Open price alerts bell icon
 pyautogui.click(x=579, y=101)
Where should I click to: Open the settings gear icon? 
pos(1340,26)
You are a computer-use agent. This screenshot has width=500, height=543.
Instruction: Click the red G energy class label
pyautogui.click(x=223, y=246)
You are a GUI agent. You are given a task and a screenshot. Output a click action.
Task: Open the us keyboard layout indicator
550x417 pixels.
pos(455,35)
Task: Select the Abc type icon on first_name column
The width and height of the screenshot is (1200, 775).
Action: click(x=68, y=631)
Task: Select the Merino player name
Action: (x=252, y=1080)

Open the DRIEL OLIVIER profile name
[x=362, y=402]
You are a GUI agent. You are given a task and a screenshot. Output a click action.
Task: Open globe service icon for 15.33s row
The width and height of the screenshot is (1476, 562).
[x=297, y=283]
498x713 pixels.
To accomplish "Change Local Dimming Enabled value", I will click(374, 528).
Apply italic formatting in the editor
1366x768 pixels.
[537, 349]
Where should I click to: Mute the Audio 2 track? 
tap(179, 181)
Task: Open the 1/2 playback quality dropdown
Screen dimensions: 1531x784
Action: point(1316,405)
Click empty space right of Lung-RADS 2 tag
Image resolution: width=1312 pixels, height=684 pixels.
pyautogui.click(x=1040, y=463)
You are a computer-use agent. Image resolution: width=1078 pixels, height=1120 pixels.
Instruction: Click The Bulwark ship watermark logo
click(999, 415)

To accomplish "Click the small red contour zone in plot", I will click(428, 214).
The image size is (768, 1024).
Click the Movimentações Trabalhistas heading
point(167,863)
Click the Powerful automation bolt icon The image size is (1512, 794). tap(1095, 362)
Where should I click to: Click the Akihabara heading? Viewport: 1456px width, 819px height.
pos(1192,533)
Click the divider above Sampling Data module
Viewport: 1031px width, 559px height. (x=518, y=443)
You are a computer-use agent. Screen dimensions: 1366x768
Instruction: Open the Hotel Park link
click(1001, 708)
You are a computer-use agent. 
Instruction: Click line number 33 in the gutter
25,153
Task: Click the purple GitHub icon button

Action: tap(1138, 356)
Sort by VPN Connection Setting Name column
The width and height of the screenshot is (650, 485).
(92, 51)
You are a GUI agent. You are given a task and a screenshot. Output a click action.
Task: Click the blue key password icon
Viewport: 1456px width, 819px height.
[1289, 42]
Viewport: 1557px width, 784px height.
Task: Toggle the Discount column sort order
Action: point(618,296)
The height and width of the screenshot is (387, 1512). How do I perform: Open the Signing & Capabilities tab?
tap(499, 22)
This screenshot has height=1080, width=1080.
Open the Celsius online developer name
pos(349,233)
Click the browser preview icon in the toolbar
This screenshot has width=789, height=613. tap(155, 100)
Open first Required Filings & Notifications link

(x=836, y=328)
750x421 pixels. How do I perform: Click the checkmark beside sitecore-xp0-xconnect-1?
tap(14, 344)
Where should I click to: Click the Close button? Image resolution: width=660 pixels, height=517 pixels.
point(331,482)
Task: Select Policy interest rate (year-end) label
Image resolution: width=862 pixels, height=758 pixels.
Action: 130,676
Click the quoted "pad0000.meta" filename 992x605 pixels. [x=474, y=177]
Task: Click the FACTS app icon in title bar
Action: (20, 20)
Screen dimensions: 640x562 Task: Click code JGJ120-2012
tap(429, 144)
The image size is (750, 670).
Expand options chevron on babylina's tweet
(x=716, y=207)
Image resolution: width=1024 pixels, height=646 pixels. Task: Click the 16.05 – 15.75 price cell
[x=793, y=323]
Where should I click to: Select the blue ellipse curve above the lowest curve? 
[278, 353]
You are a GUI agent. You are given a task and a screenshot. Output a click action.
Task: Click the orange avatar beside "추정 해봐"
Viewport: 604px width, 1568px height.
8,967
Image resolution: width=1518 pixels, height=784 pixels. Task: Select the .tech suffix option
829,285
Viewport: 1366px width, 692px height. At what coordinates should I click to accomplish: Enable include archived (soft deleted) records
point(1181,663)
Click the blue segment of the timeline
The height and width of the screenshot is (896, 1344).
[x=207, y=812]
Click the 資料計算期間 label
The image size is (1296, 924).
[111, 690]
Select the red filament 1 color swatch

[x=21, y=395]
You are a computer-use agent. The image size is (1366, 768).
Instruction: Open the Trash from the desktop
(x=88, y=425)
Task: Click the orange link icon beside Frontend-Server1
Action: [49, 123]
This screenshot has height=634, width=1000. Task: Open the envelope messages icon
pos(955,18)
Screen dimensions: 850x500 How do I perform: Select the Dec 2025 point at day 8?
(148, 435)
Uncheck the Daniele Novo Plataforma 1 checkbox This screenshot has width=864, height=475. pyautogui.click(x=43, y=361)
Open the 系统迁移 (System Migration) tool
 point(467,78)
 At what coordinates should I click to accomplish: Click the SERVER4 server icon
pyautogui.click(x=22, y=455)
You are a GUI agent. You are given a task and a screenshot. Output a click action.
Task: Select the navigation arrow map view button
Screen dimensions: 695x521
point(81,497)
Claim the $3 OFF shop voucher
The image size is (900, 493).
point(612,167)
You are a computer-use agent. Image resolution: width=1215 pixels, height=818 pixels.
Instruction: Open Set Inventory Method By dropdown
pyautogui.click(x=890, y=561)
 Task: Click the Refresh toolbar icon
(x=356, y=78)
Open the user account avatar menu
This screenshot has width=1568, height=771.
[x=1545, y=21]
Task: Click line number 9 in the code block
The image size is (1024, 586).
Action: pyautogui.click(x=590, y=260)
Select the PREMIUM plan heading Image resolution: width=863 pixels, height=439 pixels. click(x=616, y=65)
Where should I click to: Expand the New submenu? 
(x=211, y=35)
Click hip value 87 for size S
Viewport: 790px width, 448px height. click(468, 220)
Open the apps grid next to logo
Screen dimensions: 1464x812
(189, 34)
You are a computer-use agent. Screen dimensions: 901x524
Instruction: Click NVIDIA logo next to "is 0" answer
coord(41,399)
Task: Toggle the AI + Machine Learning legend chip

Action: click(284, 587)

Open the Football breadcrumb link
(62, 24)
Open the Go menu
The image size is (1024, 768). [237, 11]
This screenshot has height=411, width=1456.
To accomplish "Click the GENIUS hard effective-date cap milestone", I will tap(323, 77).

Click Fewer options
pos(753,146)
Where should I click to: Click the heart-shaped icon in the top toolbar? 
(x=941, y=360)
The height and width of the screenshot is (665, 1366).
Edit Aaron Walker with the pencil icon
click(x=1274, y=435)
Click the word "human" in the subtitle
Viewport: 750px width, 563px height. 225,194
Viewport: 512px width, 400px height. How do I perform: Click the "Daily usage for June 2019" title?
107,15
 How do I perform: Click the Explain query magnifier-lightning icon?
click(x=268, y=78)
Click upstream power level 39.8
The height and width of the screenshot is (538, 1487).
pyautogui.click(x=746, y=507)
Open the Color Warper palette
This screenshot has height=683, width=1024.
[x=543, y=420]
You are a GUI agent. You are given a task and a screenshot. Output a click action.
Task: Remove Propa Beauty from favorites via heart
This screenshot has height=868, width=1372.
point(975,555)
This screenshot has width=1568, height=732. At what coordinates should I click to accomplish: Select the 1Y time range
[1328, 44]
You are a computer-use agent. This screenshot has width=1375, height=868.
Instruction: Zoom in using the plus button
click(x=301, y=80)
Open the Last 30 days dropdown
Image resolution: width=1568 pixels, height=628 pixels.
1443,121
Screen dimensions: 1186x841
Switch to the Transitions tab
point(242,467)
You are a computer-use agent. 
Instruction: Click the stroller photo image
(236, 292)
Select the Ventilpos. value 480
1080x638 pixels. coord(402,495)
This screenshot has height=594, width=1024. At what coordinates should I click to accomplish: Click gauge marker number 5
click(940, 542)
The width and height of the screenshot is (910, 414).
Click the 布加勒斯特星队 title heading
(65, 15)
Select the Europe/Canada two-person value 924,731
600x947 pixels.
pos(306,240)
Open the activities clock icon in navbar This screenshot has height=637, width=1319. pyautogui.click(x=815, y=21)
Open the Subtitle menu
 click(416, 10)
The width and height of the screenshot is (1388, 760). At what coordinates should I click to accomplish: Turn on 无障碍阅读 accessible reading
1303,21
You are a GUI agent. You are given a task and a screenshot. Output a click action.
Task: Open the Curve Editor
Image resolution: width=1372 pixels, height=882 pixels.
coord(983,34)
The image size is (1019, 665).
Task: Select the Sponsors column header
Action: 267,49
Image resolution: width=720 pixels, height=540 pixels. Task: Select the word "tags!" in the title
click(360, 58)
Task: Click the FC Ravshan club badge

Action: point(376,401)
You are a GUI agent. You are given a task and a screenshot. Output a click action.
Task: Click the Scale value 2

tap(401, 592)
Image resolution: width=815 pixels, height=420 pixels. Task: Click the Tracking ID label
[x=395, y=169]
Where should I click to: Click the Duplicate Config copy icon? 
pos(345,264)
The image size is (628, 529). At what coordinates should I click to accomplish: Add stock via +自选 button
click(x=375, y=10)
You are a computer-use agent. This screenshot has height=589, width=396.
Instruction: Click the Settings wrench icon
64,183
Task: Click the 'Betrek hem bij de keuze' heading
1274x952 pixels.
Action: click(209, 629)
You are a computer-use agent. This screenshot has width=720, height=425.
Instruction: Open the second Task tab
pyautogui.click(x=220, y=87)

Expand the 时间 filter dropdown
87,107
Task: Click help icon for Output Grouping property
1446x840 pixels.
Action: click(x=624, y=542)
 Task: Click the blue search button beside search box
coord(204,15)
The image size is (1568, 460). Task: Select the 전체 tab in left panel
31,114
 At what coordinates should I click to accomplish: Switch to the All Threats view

-=-=-=-=-

• [THE REQUEST]: Reproduce the stretch from the start of the items through the line containing "[x=297, y=283]", both ends included, with every line unchanged.

• [WORKED ANSWER]:
Open price alerts bell icon
 pyautogui.click(x=579, y=101)
Where should I click to: Open the settings gear icon? 
pos(1340,26)
You are a computer-use agent. This screenshot has width=500, height=543.
Instruction: Click the red G energy class label
pyautogui.click(x=223, y=246)
You are a GUI agent. You are given a task and a screenshot. Output a click action.
Task: Open the us keyboard layout indicator
550x417 pixels.
pos(455,35)
Task: Select the Abc type icon on first_name column
The width and height of the screenshot is (1200, 775).
Action: click(x=68, y=631)
Task: Select the Merino player name
Action: (x=252, y=1080)

Open the DRIEL OLIVIER profile name
[x=362, y=402]
You are a GUI agent. You are given a task and a screenshot. Output a click action.
Task: Open globe service icon for 15.33s row
The width and height of the screenshot is (1476, 562).
[x=297, y=283]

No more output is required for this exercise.